# Work to complete
Retype, exactly and only, each line from the one containing "Screen dimensions: 1337x653" to the end of the records below.

----------------

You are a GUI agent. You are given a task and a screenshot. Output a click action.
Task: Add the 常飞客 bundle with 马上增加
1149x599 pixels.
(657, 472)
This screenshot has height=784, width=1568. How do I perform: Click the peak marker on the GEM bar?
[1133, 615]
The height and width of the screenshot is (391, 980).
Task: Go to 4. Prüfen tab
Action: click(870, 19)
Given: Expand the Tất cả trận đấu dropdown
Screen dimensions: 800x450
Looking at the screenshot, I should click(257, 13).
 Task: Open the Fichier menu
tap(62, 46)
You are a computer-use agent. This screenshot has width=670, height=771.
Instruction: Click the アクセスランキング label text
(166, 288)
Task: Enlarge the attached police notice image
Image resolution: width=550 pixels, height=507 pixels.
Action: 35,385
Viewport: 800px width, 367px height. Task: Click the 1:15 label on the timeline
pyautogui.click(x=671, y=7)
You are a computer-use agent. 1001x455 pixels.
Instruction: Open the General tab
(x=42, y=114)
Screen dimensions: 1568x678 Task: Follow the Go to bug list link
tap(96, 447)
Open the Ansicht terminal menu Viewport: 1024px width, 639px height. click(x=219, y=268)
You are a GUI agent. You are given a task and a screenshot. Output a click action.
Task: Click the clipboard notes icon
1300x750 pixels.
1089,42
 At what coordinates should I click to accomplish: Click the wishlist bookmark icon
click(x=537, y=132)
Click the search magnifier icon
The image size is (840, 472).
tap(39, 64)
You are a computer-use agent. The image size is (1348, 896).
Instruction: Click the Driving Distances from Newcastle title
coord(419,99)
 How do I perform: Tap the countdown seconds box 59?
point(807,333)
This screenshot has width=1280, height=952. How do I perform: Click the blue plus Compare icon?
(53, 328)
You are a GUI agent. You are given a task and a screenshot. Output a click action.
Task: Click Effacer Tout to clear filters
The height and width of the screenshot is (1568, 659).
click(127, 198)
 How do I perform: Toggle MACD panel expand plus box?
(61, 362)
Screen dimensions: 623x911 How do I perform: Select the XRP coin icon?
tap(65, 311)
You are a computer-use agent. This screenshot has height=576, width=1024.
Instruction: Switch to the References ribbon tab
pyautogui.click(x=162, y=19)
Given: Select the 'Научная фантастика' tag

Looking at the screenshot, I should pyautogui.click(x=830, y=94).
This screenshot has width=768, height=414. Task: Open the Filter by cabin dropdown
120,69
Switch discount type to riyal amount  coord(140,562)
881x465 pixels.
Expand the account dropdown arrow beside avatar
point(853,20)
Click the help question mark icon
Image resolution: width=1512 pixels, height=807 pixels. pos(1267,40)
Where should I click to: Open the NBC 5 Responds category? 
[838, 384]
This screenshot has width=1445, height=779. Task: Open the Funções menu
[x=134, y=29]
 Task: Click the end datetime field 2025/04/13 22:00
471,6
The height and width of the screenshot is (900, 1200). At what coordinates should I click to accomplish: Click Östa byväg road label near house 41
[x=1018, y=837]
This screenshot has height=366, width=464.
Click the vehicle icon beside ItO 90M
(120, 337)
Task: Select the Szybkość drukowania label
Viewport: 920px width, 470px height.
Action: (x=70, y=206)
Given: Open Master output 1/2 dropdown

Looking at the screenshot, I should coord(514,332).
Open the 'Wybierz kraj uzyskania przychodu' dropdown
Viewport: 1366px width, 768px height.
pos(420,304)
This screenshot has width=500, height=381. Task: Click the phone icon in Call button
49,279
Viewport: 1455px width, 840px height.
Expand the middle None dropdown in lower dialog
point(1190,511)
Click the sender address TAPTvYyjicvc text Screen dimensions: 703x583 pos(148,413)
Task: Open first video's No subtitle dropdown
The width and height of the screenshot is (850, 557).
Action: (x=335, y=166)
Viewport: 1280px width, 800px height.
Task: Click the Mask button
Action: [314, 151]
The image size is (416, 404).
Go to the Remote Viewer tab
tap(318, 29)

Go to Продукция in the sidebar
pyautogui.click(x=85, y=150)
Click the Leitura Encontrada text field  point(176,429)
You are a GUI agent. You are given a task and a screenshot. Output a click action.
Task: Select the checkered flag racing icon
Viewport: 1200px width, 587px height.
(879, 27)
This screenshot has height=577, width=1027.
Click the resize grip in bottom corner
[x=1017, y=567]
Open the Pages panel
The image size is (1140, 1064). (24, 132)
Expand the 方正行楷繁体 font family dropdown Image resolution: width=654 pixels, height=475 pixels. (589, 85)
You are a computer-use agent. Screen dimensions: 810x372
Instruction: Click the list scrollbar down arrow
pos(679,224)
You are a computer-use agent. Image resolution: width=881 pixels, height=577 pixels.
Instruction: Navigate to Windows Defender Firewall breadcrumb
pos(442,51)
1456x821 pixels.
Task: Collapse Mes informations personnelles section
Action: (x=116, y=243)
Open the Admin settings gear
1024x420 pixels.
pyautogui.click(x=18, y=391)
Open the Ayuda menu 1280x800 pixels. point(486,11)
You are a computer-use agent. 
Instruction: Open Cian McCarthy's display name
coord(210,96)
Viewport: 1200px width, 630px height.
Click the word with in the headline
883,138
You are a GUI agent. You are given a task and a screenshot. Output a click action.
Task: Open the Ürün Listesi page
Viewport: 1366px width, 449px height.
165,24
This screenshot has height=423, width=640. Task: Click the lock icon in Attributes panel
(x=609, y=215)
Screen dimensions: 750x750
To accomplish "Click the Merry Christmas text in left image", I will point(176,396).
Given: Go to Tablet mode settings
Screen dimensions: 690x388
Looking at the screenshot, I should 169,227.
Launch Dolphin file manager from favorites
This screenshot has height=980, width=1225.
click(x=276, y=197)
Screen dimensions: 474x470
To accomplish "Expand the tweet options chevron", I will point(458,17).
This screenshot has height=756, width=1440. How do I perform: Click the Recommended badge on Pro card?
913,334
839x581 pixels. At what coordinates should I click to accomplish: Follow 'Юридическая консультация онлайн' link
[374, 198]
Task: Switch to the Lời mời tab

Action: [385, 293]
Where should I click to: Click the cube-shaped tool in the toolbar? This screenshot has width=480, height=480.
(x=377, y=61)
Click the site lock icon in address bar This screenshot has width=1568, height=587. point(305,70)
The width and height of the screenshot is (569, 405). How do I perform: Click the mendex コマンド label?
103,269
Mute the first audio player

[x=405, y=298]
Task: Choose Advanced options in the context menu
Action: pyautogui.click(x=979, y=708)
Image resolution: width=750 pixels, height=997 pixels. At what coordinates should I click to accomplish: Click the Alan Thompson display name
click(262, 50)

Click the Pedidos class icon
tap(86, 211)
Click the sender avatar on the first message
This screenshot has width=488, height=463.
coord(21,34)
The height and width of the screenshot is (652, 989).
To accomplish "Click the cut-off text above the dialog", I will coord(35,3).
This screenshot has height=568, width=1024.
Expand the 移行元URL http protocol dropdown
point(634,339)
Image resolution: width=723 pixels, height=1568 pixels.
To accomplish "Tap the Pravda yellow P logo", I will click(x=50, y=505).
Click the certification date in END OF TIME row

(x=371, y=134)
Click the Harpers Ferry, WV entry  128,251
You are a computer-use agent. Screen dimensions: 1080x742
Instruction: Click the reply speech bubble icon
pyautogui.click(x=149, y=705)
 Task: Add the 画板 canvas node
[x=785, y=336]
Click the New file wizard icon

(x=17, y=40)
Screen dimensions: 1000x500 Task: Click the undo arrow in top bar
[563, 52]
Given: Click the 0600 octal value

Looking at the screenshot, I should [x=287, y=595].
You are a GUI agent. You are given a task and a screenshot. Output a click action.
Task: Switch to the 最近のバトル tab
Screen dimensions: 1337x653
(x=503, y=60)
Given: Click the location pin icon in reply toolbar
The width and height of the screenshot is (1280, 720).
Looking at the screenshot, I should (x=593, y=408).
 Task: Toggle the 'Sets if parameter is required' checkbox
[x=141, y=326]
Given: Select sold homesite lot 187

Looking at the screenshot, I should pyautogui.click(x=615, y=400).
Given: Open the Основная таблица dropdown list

----------------

# Answer to the exercise
Screen dimensions: 1337x653
(x=503, y=60)
Given: Click the location pin icon in reply toolbar
The width and height of the screenshot is (1280, 720).
Looking at the screenshot, I should (x=593, y=408).
 Task: Toggle the 'Sets if parameter is required' checkbox
[x=141, y=326]
Given: Select sold homesite lot 187

Looking at the screenshot, I should pyautogui.click(x=615, y=400).
Given: Open the Основная таблица dropdown list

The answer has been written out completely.